_DOCUMENT EXTRACT:_
Jared Kushner, President Donald Trump's 36-year-old son-in-law, is now serving as a senior adviser in the Trump administration. Though Jared did not have an official role during Trump's campaign, he was nevertheless seen as a "de facto campaign manager," and he later served as a member of Trump's transition team.

The New York Times reported in November that Jared was exploring ways to join the Trump administration without breaking the federal anti-nepotism law and he was cleared by the Justice Department to serve in the administration in January. CNBC reported that Kushner would be resigning from his role as CEO at Kushner Companies and divesting his "substantial assets," including his stakes in the Observer, where he served as publisher.

Jared is one of the most influential people in Trump's circle. He has been called someone who "enjoys a Rasputin-like power" with Trump.

Here's what you need to know about Jared Kushner:

1. His White House transition has reportedly been difficult.

_REQUIRED TASK:_ List every media outlet named in the text about Jared Kushner. Answer using only the Jared Kushner text and nothing from outside it.

_DATASET CONTENT:_
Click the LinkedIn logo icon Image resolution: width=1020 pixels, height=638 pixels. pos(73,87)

...

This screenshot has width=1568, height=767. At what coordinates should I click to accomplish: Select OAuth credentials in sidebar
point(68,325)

_OUTPUT BELOW:_ The New York Times, CNBC, the Observer